Problem details: Select all lines holding the word "account" from the entries that follow.

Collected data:
■ ■ ■ ■ ■ ■ ■

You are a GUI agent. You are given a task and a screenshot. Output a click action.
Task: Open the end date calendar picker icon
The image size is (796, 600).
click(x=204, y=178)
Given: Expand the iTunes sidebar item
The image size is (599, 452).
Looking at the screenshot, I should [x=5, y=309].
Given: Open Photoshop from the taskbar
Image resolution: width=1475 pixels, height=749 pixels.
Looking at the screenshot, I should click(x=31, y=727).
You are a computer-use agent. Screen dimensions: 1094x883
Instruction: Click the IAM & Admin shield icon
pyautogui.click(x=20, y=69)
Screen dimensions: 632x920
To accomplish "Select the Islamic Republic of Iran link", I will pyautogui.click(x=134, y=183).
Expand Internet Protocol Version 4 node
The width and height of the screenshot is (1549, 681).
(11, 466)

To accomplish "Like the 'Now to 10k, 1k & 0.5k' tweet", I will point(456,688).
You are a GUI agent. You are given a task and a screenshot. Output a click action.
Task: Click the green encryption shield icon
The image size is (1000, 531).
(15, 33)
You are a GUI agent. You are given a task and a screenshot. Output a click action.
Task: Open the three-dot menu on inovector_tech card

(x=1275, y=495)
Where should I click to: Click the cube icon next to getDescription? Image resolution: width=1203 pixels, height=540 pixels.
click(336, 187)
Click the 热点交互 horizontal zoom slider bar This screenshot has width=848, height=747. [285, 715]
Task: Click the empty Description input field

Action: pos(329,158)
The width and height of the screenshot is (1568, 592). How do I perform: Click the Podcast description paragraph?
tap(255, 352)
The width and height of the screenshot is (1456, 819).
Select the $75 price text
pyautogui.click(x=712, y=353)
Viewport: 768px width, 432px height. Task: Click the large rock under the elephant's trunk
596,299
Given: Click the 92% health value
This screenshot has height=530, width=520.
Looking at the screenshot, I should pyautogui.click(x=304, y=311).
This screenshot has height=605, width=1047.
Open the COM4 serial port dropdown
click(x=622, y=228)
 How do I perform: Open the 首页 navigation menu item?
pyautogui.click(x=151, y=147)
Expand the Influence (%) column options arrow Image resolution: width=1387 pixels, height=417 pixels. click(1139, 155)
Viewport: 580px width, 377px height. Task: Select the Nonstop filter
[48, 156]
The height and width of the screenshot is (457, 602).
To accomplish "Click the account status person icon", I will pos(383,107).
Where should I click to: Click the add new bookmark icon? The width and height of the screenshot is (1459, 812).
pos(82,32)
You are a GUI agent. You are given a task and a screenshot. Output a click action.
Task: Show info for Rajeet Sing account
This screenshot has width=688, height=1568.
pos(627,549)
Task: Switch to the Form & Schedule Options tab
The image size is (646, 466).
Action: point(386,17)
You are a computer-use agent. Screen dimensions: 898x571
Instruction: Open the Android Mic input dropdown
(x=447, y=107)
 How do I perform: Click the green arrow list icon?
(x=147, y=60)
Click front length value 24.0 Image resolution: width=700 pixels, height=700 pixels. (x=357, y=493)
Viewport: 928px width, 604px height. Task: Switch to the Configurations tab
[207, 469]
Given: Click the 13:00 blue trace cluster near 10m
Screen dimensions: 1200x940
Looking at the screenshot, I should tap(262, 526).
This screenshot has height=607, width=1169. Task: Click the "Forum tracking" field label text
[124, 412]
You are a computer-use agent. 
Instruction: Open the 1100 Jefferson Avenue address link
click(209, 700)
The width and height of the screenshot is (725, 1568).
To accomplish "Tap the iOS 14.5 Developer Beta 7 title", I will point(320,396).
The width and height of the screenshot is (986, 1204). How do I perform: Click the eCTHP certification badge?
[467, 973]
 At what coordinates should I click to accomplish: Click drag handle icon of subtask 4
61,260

■ ■ ■ ■ ■ ■ ■

Solution for this exercise:
To accomplish "Click the account status person icon", I will pos(383,107).
Task: Show info for Rajeet Sing account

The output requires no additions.